++++ Supplied text ++++

Applied Design Patterns with Java
Structural :: Bridge (151) {C ch 10}
Applicability
Use the Bridge pattern when:
- to avoid a permanent binding between an abstraction
and its implementation. This might be the case when the implementation must be selected or switched at run-time;
- both the abstractions and their implementations should
be extensible by subclassing. The Bridge pattern allows combining different abstractions and implementations
and extending them independently;
- changes in the implementation of an abstraction should
have no impact on clients; their code should not have to be recompiled;
- there is a need to hide the implementation of an abstraction
completely from clients;
- a proliferation of classes exists, and there is a need
for splitting an object into two parts (Rumbaugh's "nested generalizations");
- to share an implementation among multiple objects, and
this fact should be hidden from the client.

++++

__Exercise goal__
Carry on writing the text about when to use the Bridge pattern, starting right after its last line. You won't need the entries that come next.

++++ Provided records ++++

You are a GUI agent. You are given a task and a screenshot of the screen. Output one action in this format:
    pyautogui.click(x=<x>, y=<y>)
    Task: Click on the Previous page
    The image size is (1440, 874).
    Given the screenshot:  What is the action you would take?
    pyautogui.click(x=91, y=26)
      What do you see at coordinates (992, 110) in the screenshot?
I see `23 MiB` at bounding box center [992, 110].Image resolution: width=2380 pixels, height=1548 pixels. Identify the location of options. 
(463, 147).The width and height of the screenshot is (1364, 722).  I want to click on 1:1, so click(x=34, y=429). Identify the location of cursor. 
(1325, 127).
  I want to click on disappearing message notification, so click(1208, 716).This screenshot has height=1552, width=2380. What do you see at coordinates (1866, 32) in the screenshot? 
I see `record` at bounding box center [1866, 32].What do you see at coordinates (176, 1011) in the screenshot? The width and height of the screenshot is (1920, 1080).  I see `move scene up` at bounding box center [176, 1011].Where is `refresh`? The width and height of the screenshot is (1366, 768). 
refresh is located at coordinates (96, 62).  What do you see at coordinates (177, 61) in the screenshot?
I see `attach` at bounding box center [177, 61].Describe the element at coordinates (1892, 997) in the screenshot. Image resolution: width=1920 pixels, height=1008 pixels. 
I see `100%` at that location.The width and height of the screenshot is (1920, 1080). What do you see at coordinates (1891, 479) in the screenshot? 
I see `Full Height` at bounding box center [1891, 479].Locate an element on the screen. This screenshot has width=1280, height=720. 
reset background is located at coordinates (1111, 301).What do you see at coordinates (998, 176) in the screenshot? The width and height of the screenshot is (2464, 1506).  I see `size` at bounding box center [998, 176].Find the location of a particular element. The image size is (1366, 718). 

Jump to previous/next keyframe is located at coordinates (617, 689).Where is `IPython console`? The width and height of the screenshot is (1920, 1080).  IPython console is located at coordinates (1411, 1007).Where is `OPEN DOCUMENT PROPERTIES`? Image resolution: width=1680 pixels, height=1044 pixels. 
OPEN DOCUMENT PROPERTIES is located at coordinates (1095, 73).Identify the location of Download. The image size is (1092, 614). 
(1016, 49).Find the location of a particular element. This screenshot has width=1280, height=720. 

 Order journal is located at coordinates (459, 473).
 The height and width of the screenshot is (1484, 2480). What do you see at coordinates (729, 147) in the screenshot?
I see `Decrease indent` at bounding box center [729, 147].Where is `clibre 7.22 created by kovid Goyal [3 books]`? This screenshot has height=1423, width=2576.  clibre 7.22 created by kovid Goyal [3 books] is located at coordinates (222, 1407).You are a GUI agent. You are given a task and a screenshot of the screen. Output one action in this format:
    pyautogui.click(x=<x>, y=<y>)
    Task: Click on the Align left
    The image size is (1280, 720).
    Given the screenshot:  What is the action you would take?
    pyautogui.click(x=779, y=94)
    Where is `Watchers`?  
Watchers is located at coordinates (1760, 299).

++++

__Exercise response__
Structure
The Bridge pattern has this general organization:
Participants
- Abstraction (Window) defines the abstraction's interface and maintains a reference to an object of
type Implementor.
- RefinedAbstraction (IconWindow) extends the interface defined by Abstraction.
- Implementor (WindowImp) defines the interface for implementation classes. This interface doesn't have
to correspond to Abstraction's interface; in fact the interfaces can be quite different. The Implementor interface
provides primitive operations, and Abstraction defines higher-level operations based on these primitives.
- ConcreteImplementor (XWindowImp, PMWindowImp)
implements the Implementor interface and defines its concrete implementation.